After your Lordships have finished with the Bill it will then go through all the procedures in another place, and we know that, by and large, local authorities as distinct from local authority associations tend to make use of their local Member of Parliament for representations, rather than your Lordships' House. So on this occasion there will be a great deal of opportunity for the local auth orities to make their representations. Naturally, I believe we should have an opportunity of considering as many of these as possible while the Bill is passing through this Chamber, and I certainly hope that the timetable which is worked out will give reasonable effect to the plea made by the noble Earl and the noble Lord.

The noble Earl was good enough to repeat that most of the points which could be raised would inevitably be Committee points, but he also commented on the question of selling council houses. A Planning Bill is not the context in which to discuss the desirability or undesirability of the sale of council houses, about which I have no doubt the noble Earl and I could have an interesting argument and both finish up, after prolonged discussion, each of the same opinion as that with which we started and still in violent opposition to each other. However, may I say that even those who think that local authorities should be encouraged to sell more of their houses rarely argue that the consent of the Secretary of State should not be needed. The effect of this clause in the Planning Bill is merely to put beyond doubt the fact that consent is needed by abolishing a possible loophole in the existing law.

My noble friend Lord Tayside tied in the Bill with the economic planning machinery which presently exists and also with the future reorganised local government structure. I think he was perfectly correct in both aspects. One of the things which has emerged clearly in recent years is that physical planning and economic planning go more and more together; and in this adaptation and alteration of the planning structure there is no doubt that we are creating a machine which will tie in more readily with what is being done in the economic planning field. I accept very readily the plea which he made, and which was reinforced by the noble Lord, Lord Stratheden and Campbell, for publicity at all stages. In this Bill we are seeking to involve the general public in planning to a degree which has not been possible tip to the present. This would be merely a pious expression of hope if we did not make certain that people knew what was going on. There is no point in giving people the opportunity to do things and then carrying them out in such a way that the opportunity is missed because they do not know anything about them. I therefore agree wholeheartedly that full publicity at all stages is an essential part of the procedure.

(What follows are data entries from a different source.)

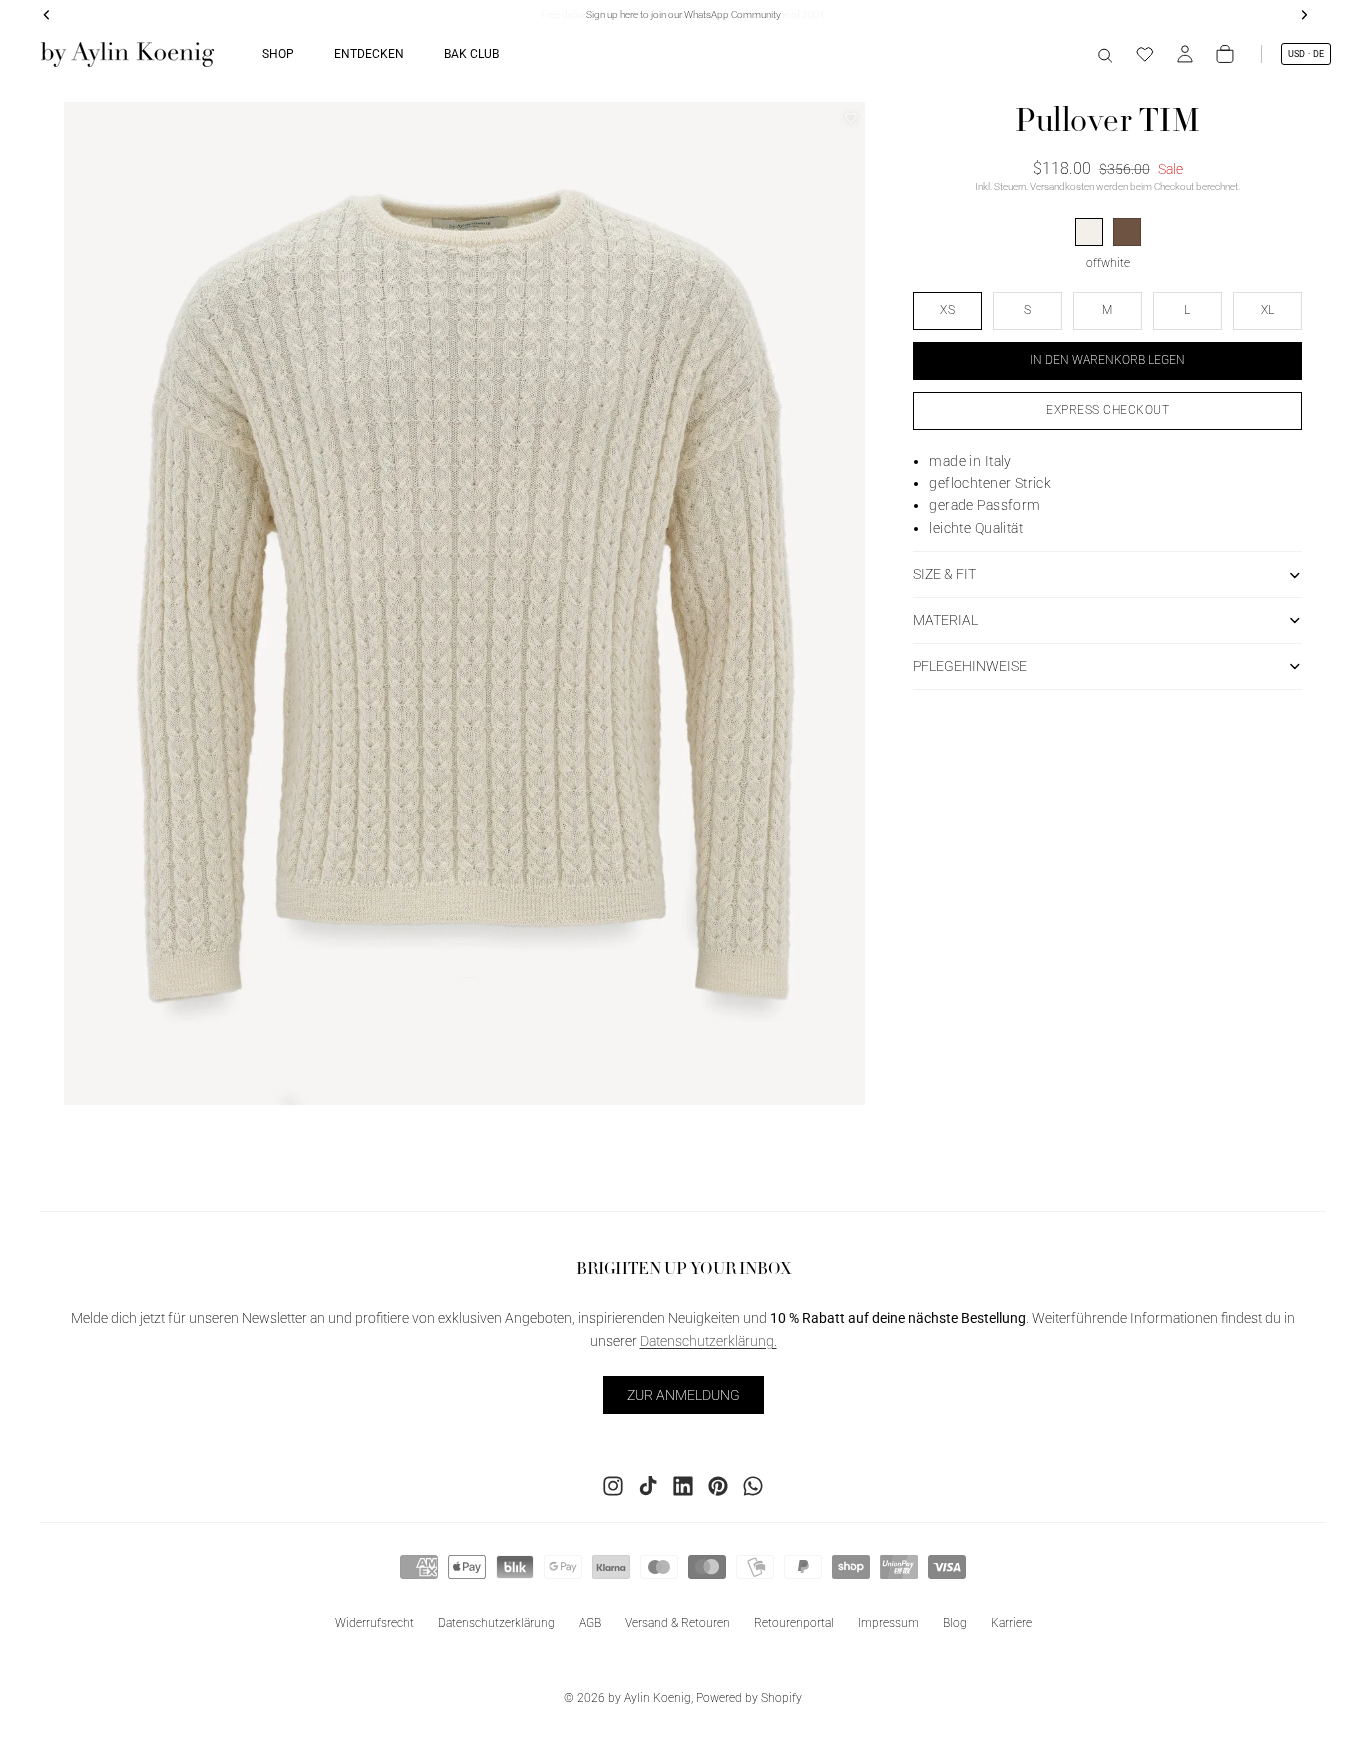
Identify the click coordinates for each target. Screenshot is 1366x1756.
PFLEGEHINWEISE (970, 666)
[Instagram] (613, 1485)
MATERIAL (945, 620)
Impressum (888, 1622)
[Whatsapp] (753, 1485)
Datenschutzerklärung (496, 1622)
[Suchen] (1105, 54)
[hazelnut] (1127, 233)
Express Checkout (1107, 410)
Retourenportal (794, 1622)
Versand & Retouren (677, 1622)
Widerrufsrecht (374, 1622)
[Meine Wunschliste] (1145, 54)
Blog (955, 1622)
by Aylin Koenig (649, 1698)
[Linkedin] (683, 1485)
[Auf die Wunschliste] (851, 118)
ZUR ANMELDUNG (683, 1394)
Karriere (1011, 1622)
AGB (590, 1622)
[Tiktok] (648, 1485)
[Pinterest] (718, 1485)
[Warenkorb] (1225, 54)
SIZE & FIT (944, 575)
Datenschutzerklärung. (708, 1340)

Finally, the noble Lord, Lord Stratheden and Campbell, asked about consultations when regulations are being drafted. As he said, consultations with local authority associations about procedural regulations are the usual thing. He had no doubt—and he was correct in that assumption—that this practice would be maintained for regulations under the Bill. What he asked was that we should go further than that, and that there should be consultations with bodies other than local authorities—and he named some of the bodies which might be consulted. I would not wish to forecast what could be done, because it must vary from one set of regulations to another; but I think the suggestion he made is one that it would be wrong for me to cast aside. I certainly consider that this should be kept in mind in the light of the prospective content of regulations from time to time.

My Lords, I should like to conclude on a personal note—but not a note personal to myself. If there is anyone in this country who might be given the title of the "Legislative father of town planning", it is my noble friend Lord Silkin. As he reflects on the battles that have taken place in town planning, he must be thinking that I am having a much easier passage than he could ever have foreseen for a major Bill of this kind. Perhaps he will take it as a sort of personal birthday present that we should be doing this so well on the occasion of his seventy-ninth birthday.

On Question, Bill read 2a, and committed to a Committee of the Whole House.